1. A method of performing seismic exploration in an aqueous medium, comprising:
- receiving sub-aqueous environmental data of a first ocean bottom seismometer (OBS) unit disposed in the aqueous medium;
  
  converting, by a data conversion module of the OBS unit, the sub-aqueous environmental data into an optical signal having a first format configured for optical transmission in the aqueous medium;
  
  transmitting, by an optical transmitter of the OBS unit, the optical signal in the first format through the aqueous medium;
  
  receiving, by an optical receiver of at least one of a remotely operated vehicle (ROV) and an autonomous underwater vehicle (AUV), the optical signal transmitted through the aqueous medium;
  
  converting, by the at least one of the ROV and the AUV, the optical signal transmitted through the aqueous medium into a non-optical signal having a second format; and
  
  transmitting the non-optical signal in the second format from the at least one of the ROV and the AUV to a marine vessel.
- View Dependent Claims (2, 3, 4, 5, 6, 7, 8, 9, 10, 11, 12, 13, 14, 15, 16, 17, 18, 19, 20)
- - 2. The method of claim 1, comprising:
    - converting the optical signal into the non-optical signal configured for wired transmission to a marine vessel; and
      
      transmitting the non-optical signal to the marine vessel via a cable.
  - 3. The method of claim 1, wherein the OBS unit is a first OBS unit, the optical signal is a first optical signal, comprising:
    - transmitting, by a second OBS unit to the first OBS unit, through the aqueous medium, a second optical signal based on sub-aqueous environmental data received via the second OBS unit; and
      
      receiving, by the first OBS unit, the second optical signal for transmission to the at least one of the ROV and the AUV.
  - 4. The method of claim 1, wherein the optical receiver includes a first optical transceiver, and the optical transmitter includes a second optical transceiver.
  - 5. The method of claim 1, wherein the non-optical signal transmitted from the at least one of the ROV and the AUV to the marine vessel comprises an electrical signal, comprising:
    - transmitting, from the at least one of the ROV and the AUV, the electrical signal via a fiber optic cable to the marine vessel.
  - 6. The method of claim 1, comprising:
    - determining, by at least one of the OBS unit, the ROV and the AUV, a characteristic of the aqueous medium; and
      
      adjusting a parameter associated with the optical signal based on the characteristic of the aqueous medium.
  - 7. The method of claim 6, wherein the characteristic comprises at least one of turbidity, a water quality, a water current, and an opacity.
  - 8. The method of claim 6, wherein the parameter comprises at least one of a data rate of the optical signal, an output intensity of the optical signal, a wavelength of the optical signal, and a gain of the receiver.

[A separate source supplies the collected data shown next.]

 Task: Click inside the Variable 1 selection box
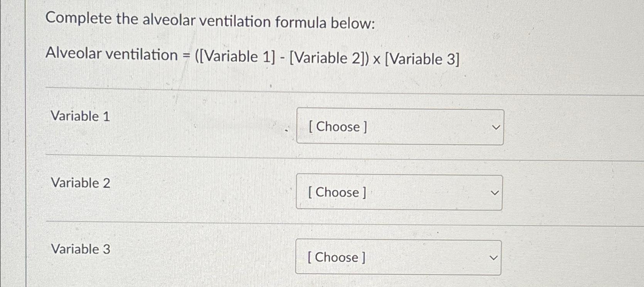400,127

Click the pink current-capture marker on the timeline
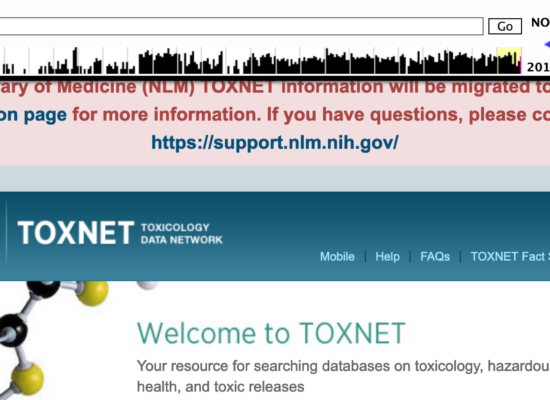tap(521, 66)
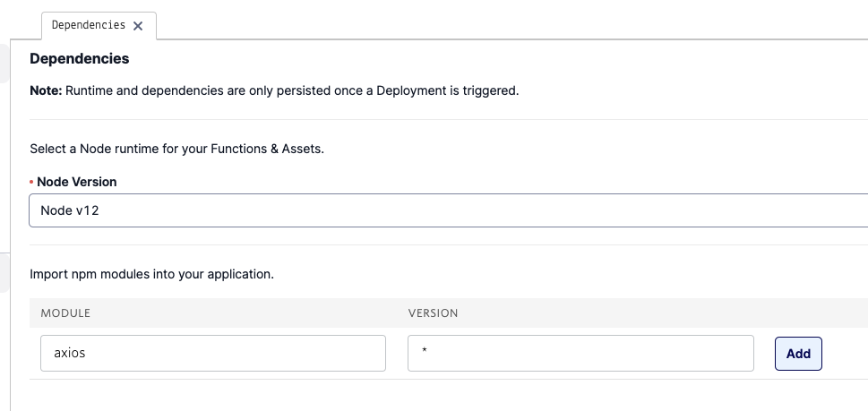
Task: Click the MODULE column header
Action: point(65,313)
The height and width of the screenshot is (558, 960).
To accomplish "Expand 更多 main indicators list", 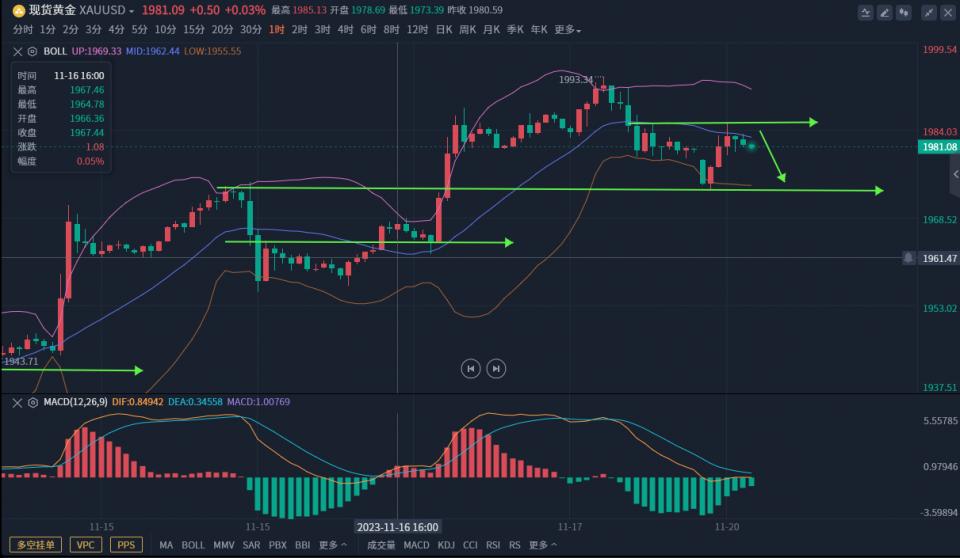I will coord(333,545).
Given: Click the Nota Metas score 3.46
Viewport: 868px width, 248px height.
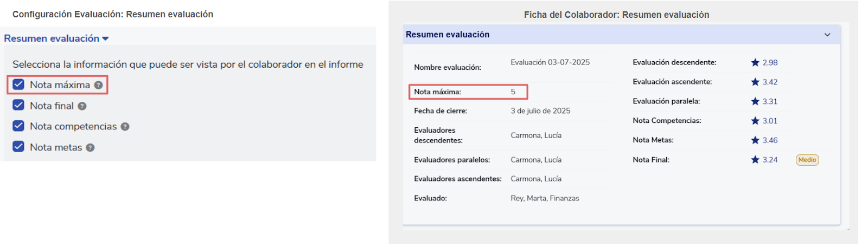Looking at the screenshot, I should [x=770, y=140].
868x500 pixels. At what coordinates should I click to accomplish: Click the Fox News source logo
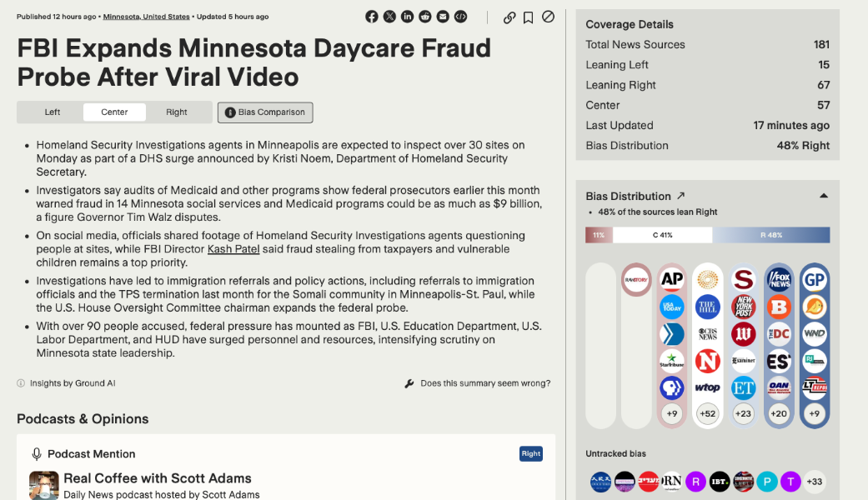coord(779,280)
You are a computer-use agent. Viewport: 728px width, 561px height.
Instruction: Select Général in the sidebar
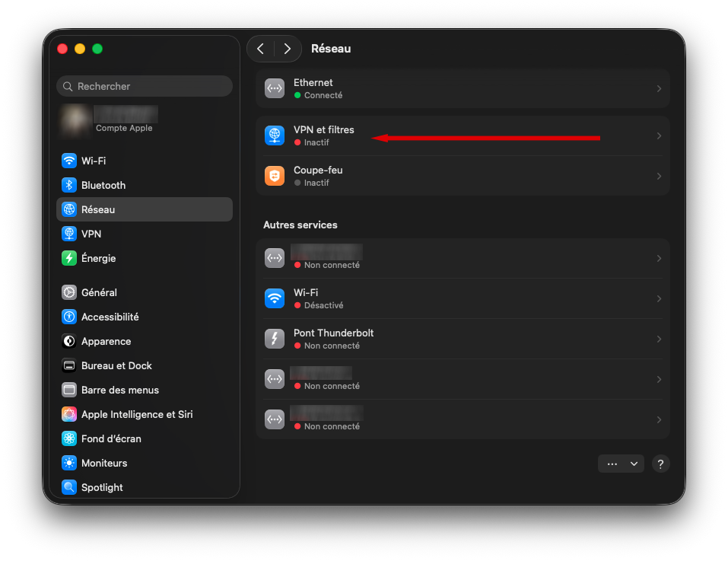click(x=99, y=292)
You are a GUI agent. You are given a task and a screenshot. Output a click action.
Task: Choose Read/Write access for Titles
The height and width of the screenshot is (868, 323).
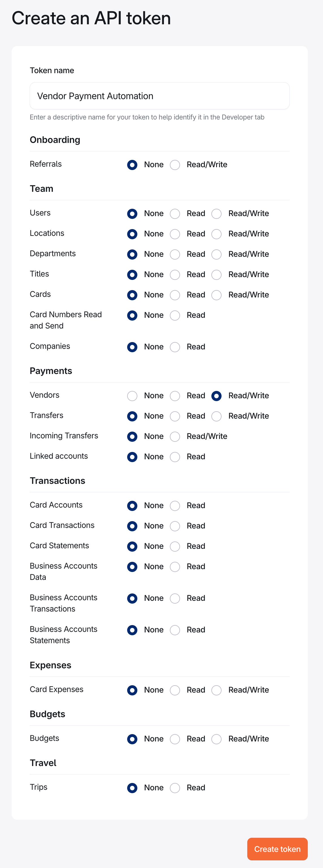(216, 275)
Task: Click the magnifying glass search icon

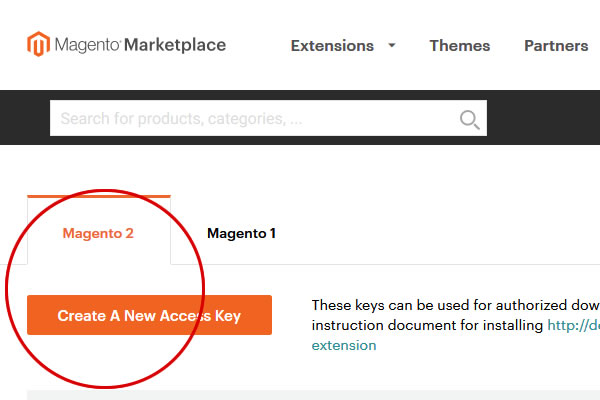Action: click(469, 120)
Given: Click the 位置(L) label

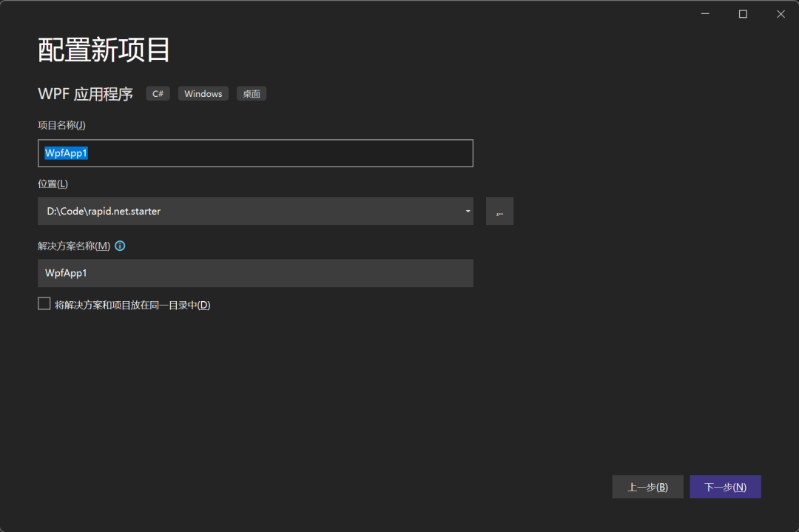Looking at the screenshot, I should tap(53, 184).
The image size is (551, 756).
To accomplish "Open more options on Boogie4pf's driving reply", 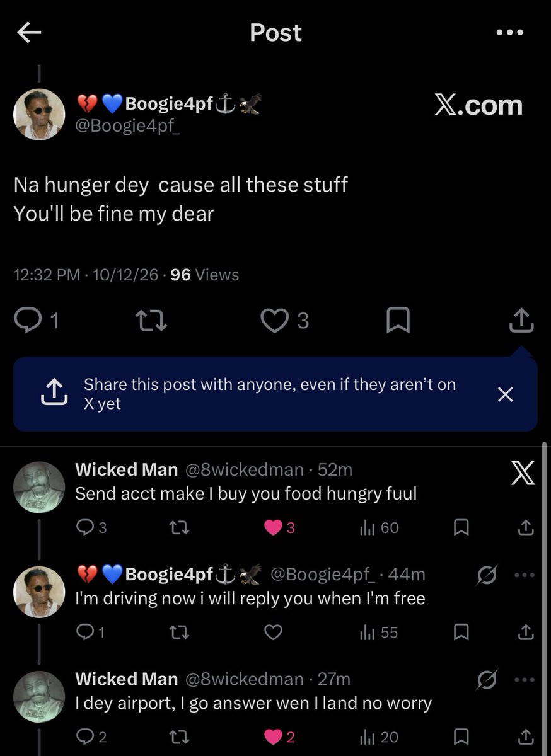I will click(525, 575).
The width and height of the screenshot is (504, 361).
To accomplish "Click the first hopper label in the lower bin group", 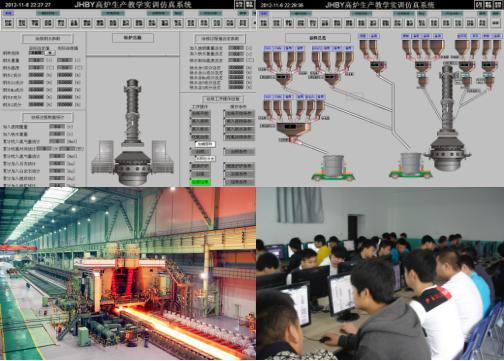I will [x=268, y=97].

  - 9. The method of claim 1, comprising:
    - initiating an optical link between the OBS unit and the at least one of the ROV and the AUV;
      
      transmitting, from the OBS unit to the at least one of the ROV and the AUV, a first optical signal having a first data rate;
      
      determining that a bit error rate of the first signal satisfies a threshold; and
      
      responsive to determining that the bit error rate satisfies the threshold, transmitting, from the OBS unit to the at least one of the ROV and the AUV, a second optical signal having a second data rate, the second data rate greater than the first data rate.
  - 10. The method of claim 1, comprising:
    - initiating an optical link between the OBS unit and the at least one of the ROV and AUV;
      
      transmitting, from the OBS unit to the at least one of the ROV and the AUV, a first optical signal having a first data rate;
      
      determining that a bit error rate of the first signal does not satisfy a threshold; and
      
      responsive to determining that the bit error rate does not satisfy the threshold, selecting a second data rate that is less than the first data rate; and
      
      transmitting a second optical signal having the second data rate.
  - 11. The method of claim 1, comprising:
    - initiating an optical link between the OBS unit and the at least one of the ROV and AUV;
      
      transmitting, from the OBS unit to the at least one of the ROV and the AUV, a first optical signal having a first data rate;
      
      determining that a bit error rate of the first signal does not satisfy a threshold; and
      
      responsive to determining that the bit error rate does not satisfy the threshold, adjusting an automatic gain control.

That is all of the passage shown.